WHAT YOU HAVE TO DO
Below is a listing. Quote from it, exactly, the lines from the one containing "Task: Open the Instant" down to the one containing "This screenshot has width=1000, height=557.", both ends included, and nothing else.

━━━ MATERIAL PROVIDED ━━━

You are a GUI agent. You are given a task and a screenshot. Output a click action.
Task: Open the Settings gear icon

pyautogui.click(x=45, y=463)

━━━
━━━ MATERIAL PROVIDED ━━━

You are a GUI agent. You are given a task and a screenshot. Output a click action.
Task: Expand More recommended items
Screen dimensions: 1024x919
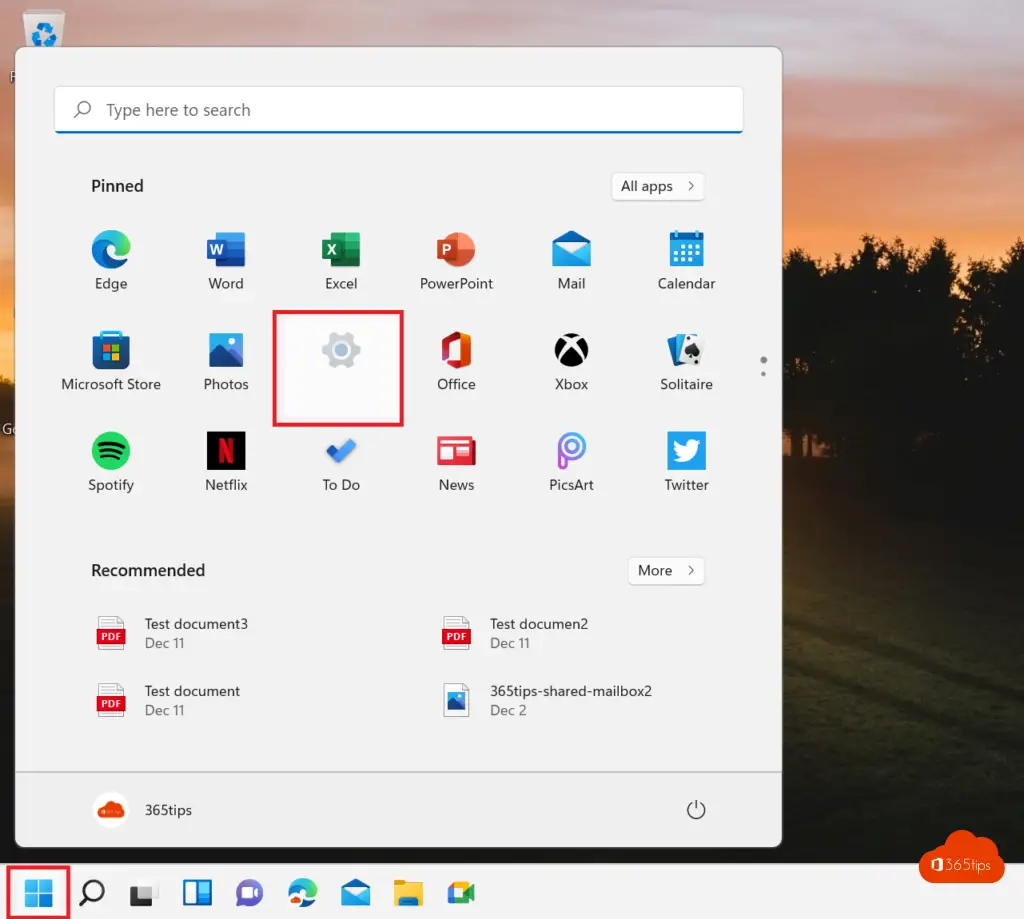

━━━
━━━ MATERIAL PROVIDED ━━━

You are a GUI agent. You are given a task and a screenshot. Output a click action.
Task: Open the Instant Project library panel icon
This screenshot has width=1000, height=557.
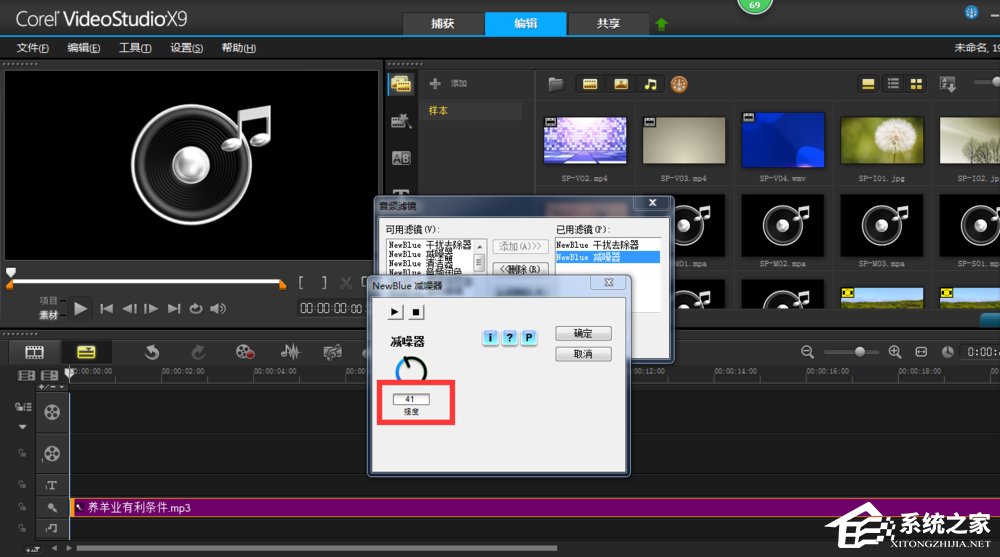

━━━

ANSWER SECTION
Task: Open the Instant Project library panel icon
This screenshot has width=1000, height=557.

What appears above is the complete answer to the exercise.